Si bien las siguientes palabras fueron pronunciadas por Neruda en 1946 para dar la bienvenida a su amigo Rafael Alberti, y, a María Teresa León , la esposa del gran poeta popular español, sin duda, son también aplicables para cada uno de los españoles que llegaron a Chile a bordo del Winnipeg.

Escribió Neruda:

 

En esta tierra de poesía y libertad, estamos contentos de recibiros, jóvenes que defendisteis la libertad al lado de vuestro pueblo.

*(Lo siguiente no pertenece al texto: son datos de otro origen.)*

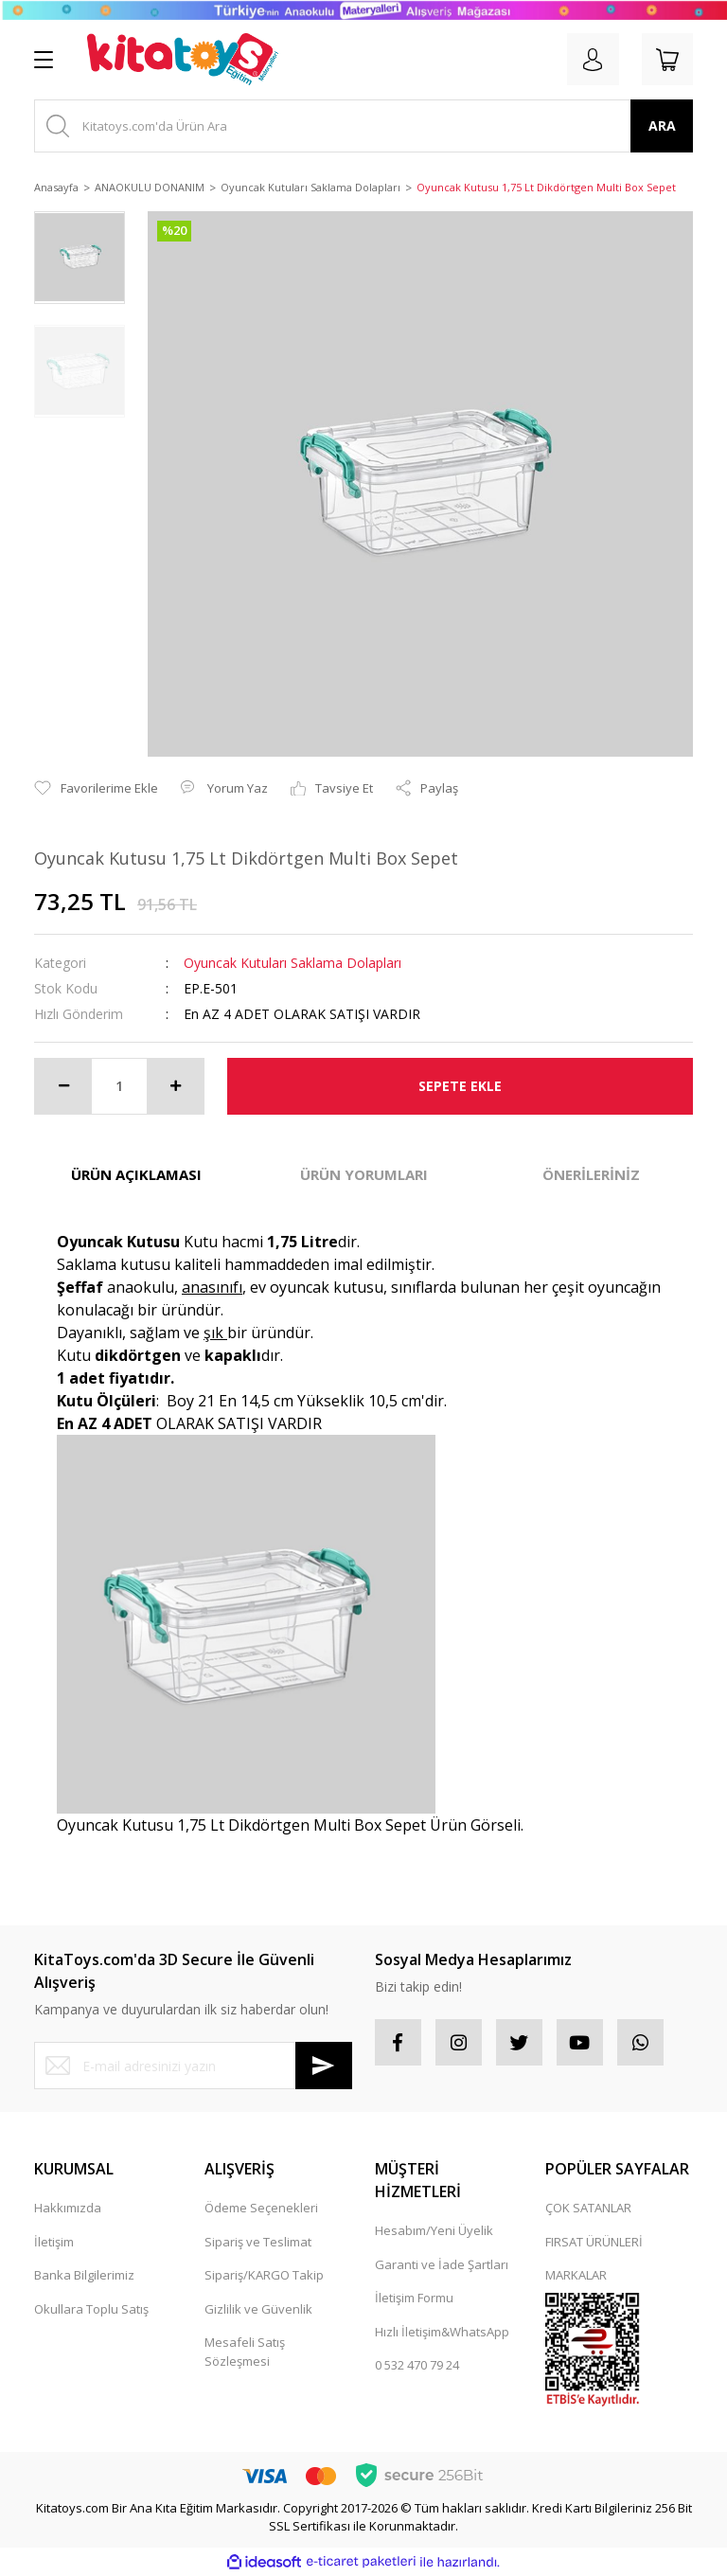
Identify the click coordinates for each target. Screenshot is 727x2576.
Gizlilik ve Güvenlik (258, 2308)
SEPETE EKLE (460, 1086)
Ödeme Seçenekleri (261, 2207)
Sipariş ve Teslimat (257, 2241)
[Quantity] (119, 1086)
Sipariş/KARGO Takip (264, 2274)
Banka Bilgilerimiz (84, 2274)
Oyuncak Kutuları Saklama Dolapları (292, 963)
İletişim (54, 2241)
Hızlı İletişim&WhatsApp (442, 2331)
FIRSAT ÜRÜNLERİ (594, 2241)
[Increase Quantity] (175, 1086)
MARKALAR (576, 2274)
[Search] (363, 125)
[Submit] (323, 2065)
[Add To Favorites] (96, 788)
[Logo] (182, 59)
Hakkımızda (67, 2207)
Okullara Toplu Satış (91, 2308)
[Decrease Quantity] (63, 1086)
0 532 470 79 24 (417, 2364)
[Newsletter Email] (193, 2065)
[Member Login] (590, 59)
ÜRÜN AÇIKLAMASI (136, 1174)
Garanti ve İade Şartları (441, 2264)
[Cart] (666, 59)
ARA (662, 125)
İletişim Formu (414, 2297)
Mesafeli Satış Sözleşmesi (244, 2352)
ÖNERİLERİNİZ (591, 1174)
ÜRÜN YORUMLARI (364, 1174)
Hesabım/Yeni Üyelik (434, 2230)
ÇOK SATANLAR (588, 2207)
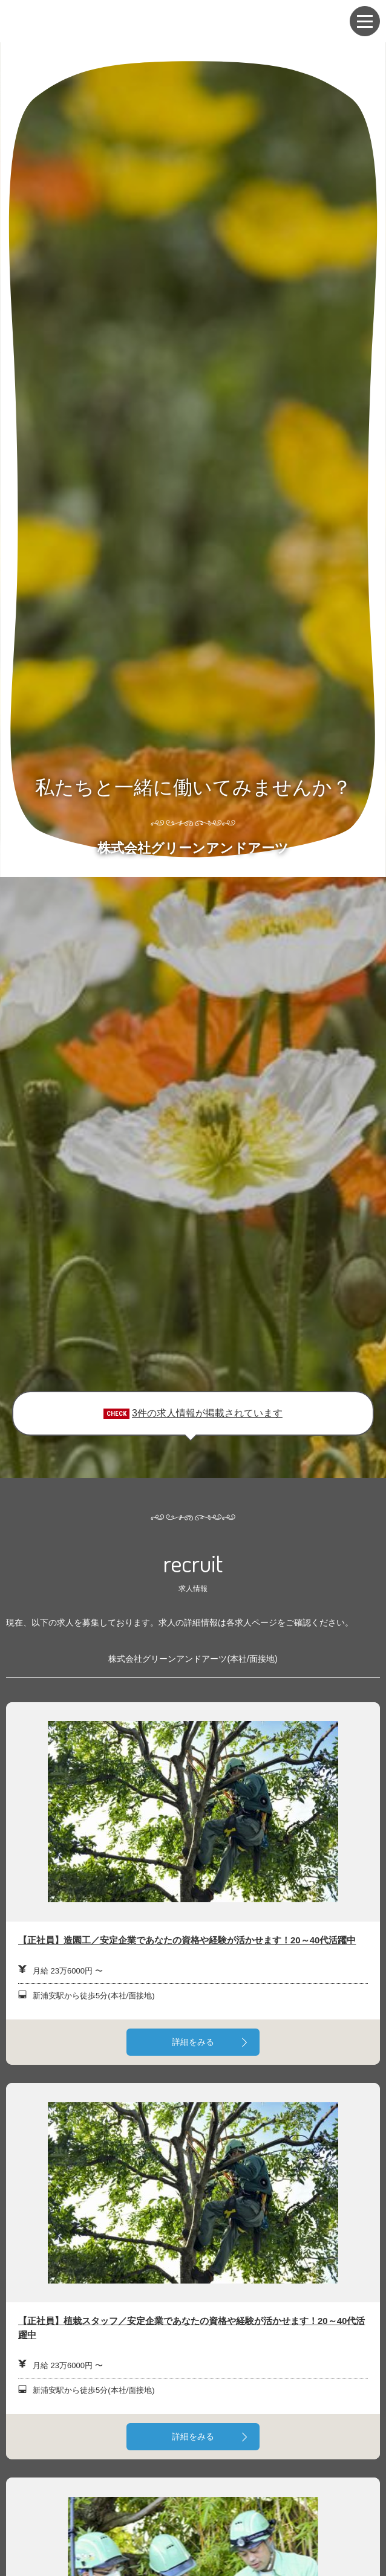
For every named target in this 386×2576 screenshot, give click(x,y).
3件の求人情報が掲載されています (207, 1413)
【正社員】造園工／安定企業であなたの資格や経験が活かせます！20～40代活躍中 (187, 1940)
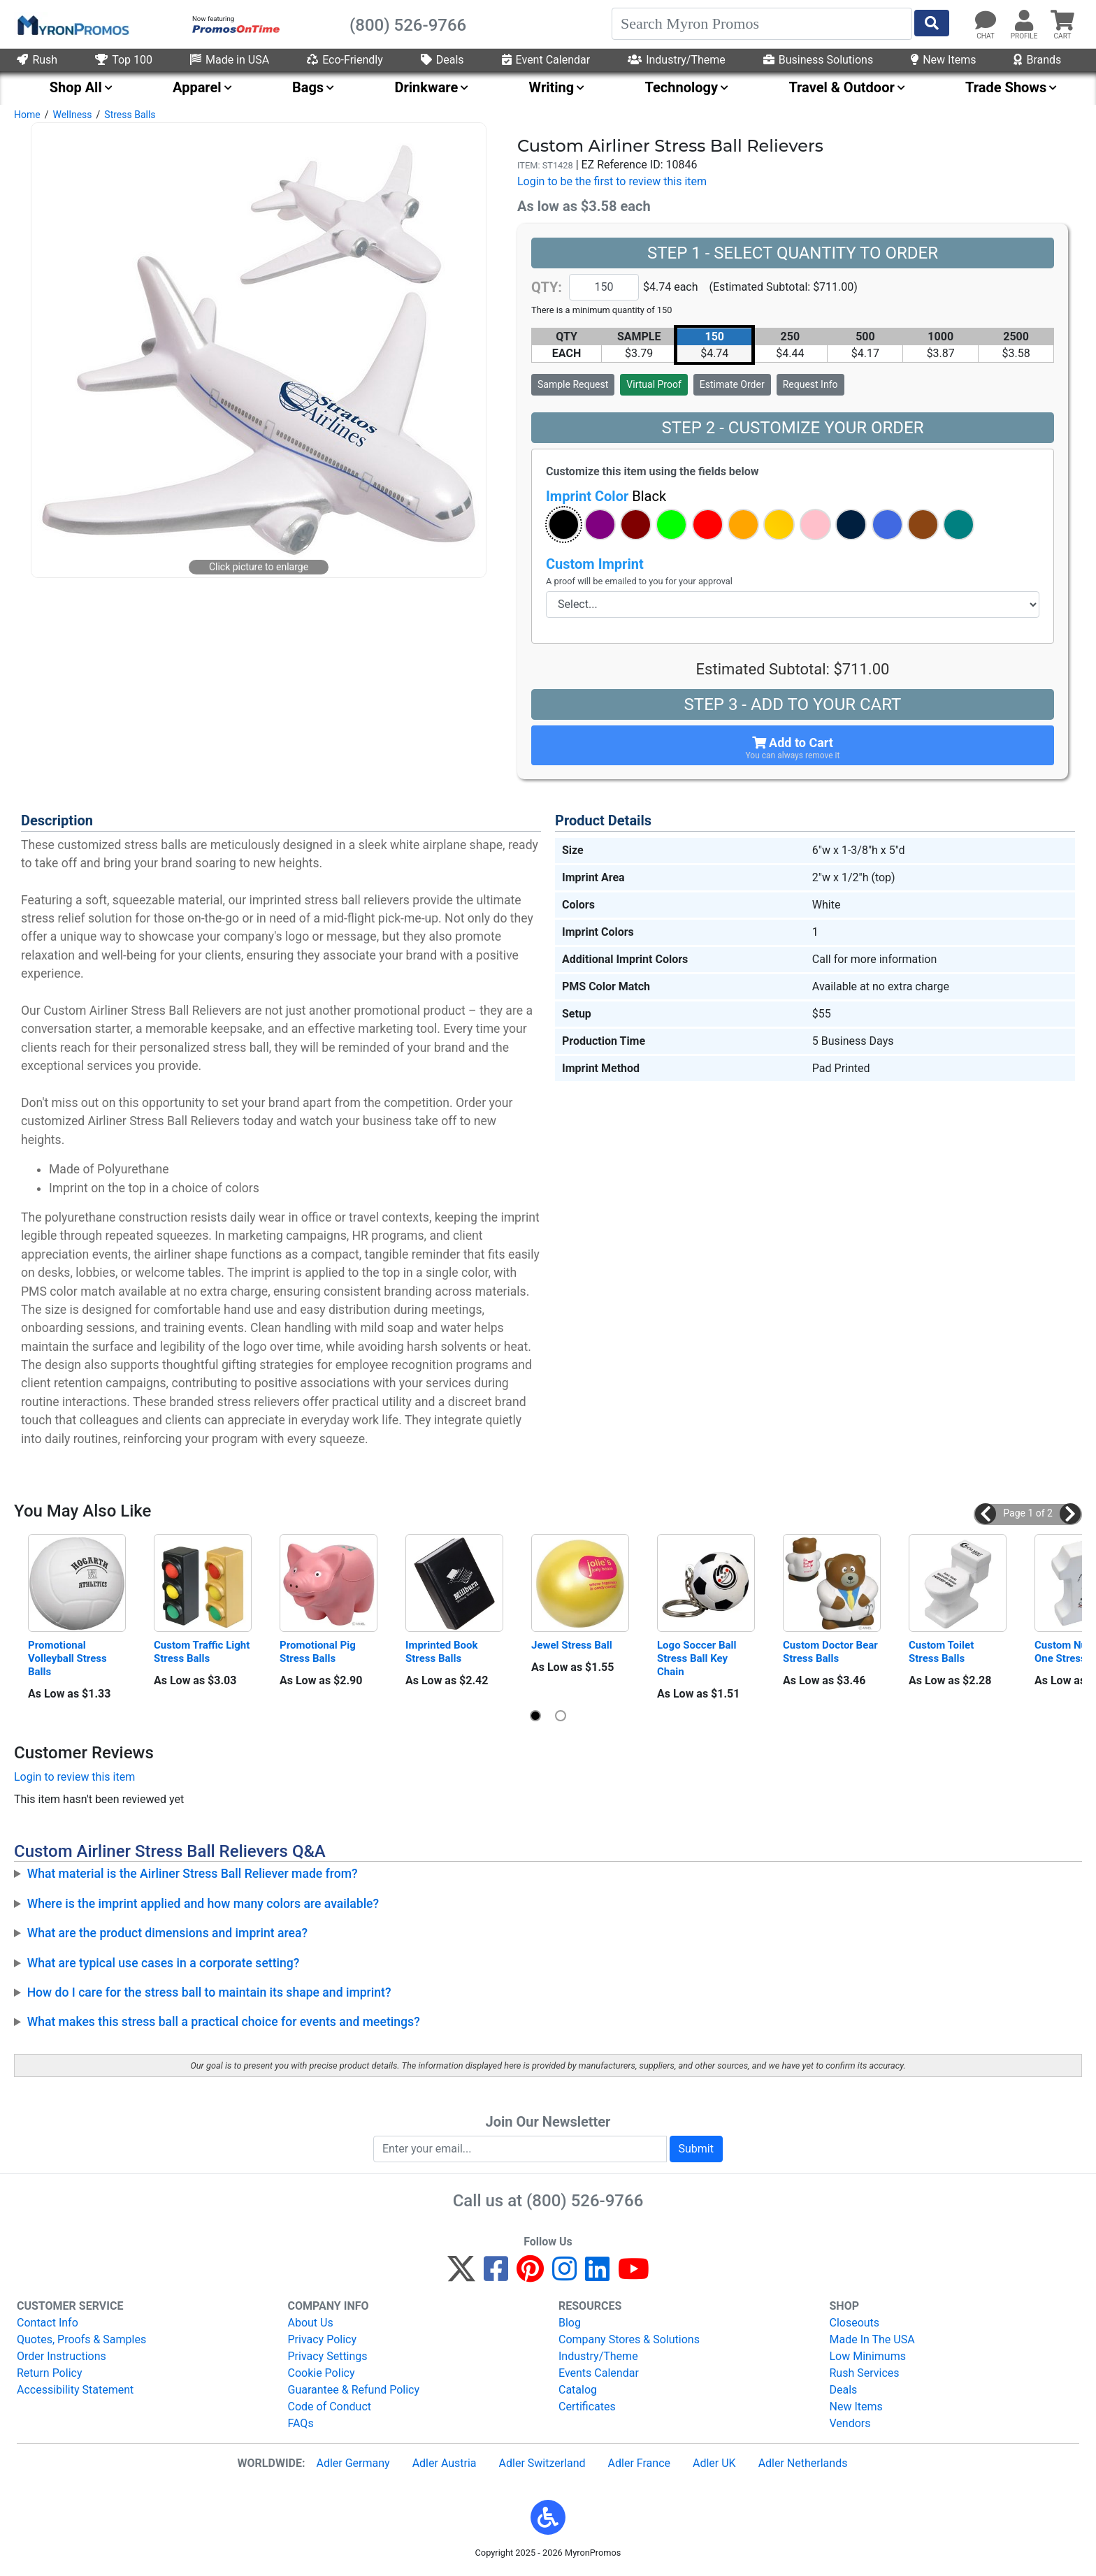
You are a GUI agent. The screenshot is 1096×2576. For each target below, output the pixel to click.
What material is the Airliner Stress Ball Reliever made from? (192, 1874)
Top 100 (123, 59)
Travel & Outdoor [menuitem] (841, 87)
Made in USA (229, 59)
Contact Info (47, 2322)
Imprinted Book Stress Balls (442, 1652)
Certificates (587, 2406)
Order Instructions (61, 2356)
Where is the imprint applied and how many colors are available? (203, 1904)
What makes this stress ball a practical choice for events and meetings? (223, 2022)
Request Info (810, 384)
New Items (943, 59)
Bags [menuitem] (308, 87)
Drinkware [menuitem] (426, 87)
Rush (37, 59)
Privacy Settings (328, 2356)
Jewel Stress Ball (571, 1645)
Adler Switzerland (542, 2463)
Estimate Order (732, 384)
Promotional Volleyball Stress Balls (68, 1658)
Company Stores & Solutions (629, 2339)
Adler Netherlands (803, 2463)
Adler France (639, 2463)
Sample (573, 384)
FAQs (301, 2423)
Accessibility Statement (75, 2389)
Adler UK (714, 2463)
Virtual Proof (653, 384)
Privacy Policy (322, 2339)
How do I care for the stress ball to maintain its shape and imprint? (209, 1992)
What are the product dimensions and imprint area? (167, 1933)
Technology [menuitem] (682, 87)
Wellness (72, 114)
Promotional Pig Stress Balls (319, 1652)
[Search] (762, 24)
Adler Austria (444, 2463)
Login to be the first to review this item (612, 181)
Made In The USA (872, 2339)
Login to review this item (74, 1776)
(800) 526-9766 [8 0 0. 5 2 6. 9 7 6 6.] (584, 2200)
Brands (1037, 59)
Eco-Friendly (345, 59)
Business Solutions (818, 59)
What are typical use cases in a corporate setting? (163, 1963)
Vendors (850, 2423)
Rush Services (865, 2373)
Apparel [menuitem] (197, 87)
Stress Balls (129, 114)
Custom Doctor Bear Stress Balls (832, 1652)
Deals (442, 59)
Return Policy (49, 2373)
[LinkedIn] (597, 2275)
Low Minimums (868, 2356)
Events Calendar (598, 2373)
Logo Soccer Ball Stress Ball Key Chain (698, 1658)
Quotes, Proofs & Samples (81, 2339)
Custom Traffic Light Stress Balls (203, 1652)
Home (27, 114)
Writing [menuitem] (552, 87)
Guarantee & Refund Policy (354, 2389)
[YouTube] (634, 2275)
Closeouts (855, 2322)
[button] (563, 524)
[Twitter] (461, 2275)
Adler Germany (352, 2463)
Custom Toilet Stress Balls (942, 1652)
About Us (310, 2322)
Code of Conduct (330, 2406)
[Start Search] (931, 23)
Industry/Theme (677, 59)
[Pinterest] (530, 2275)
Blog (569, 2322)
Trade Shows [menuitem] (1005, 87)
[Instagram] (564, 2275)
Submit (696, 2148)
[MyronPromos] (72, 24)
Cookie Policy (321, 2373)
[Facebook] (496, 2275)
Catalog (577, 2389)
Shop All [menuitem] (76, 87)
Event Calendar (546, 59)
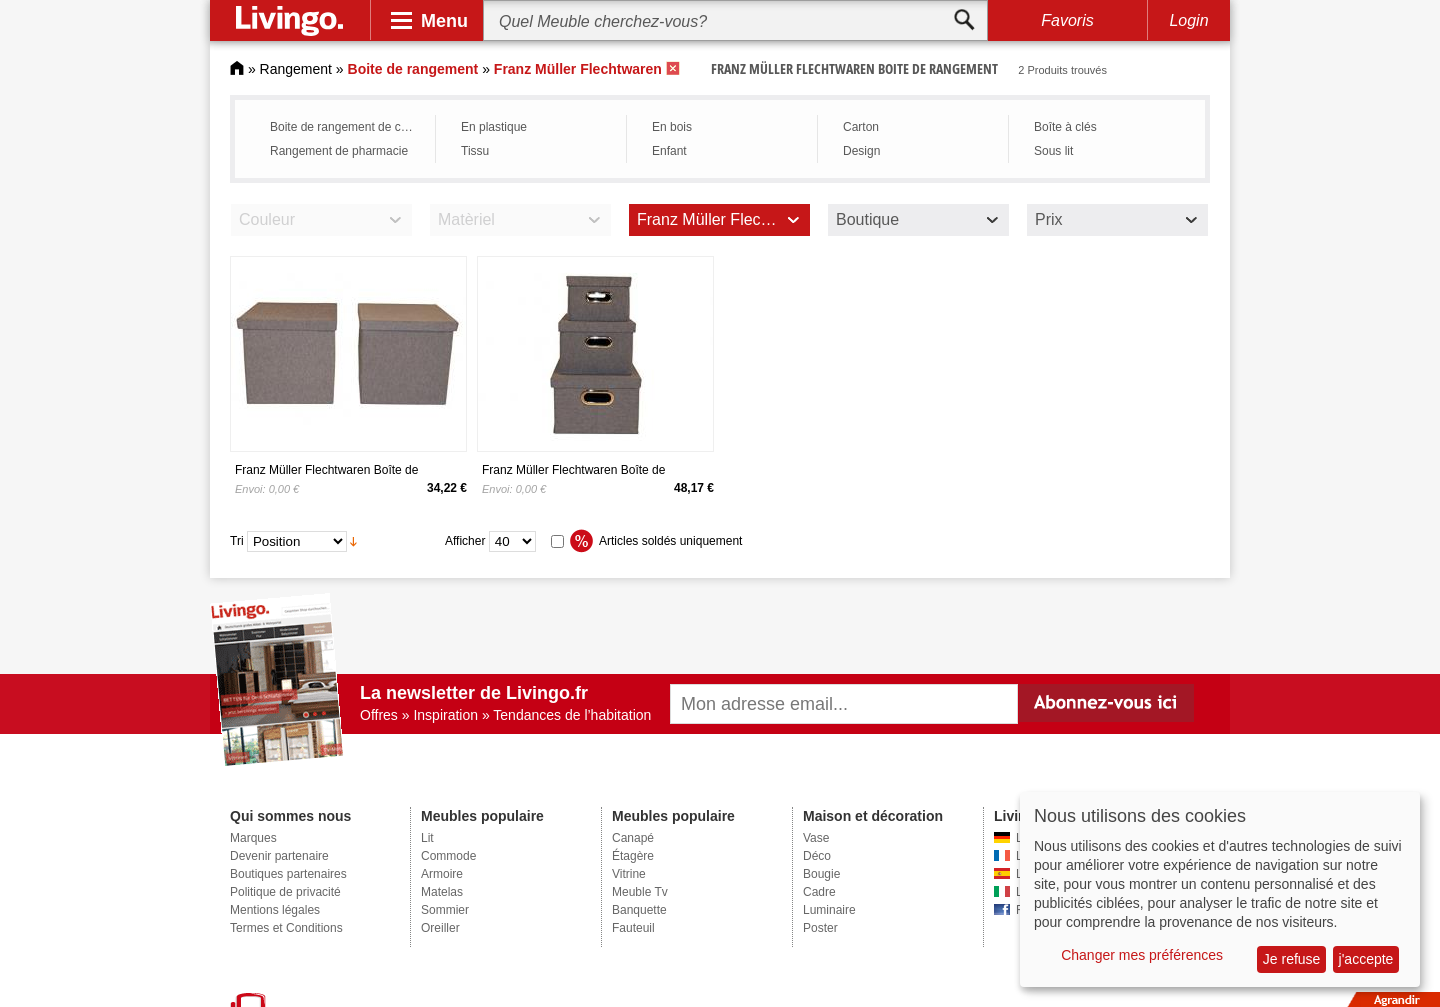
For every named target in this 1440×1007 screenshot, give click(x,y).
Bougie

Y ya que llegáis al final del Pacífico, el más ancho camino del planeta dado al mundo por otros españoles peregrinos, que sea éste también el punto de regreso, porque cuando en toda la tierra germina la libertad, tenéis más derechos que nadie para reclamarla para los españoles, ya que fuisteis los primeros en combatir por ella.

Queridos hermanos: os amábamos desde hace tanto tiempo, que casi no necesitábamos escucharos. Vuestra condición de valientes iluminaba desde cualquier rincón las numerosas tierras americanas. Habéis querido atravesar las más profundas aguas marinas del planeta para que miráramos en este minuto vertiginoso vuestros rostros que representan para nosotros la dignidad humana universal. Mirad vosotros también el rostro innumerable del pueblo que os acoge, entrad cantando, porque así lo queremos, en nuestra primavera marina, tocad todos los rincones minerales del ancho corazón de Chile, porque ya lo sabéis, ya os lo habrán contado las guitarras: cuando el pueblo de Chile da el corazón, lo da entero y para siempre a los que como vosotros, de manera tan alta, supieron cantar y combatir.

Chilenos: aquí los tenéis: por su boca hablará España.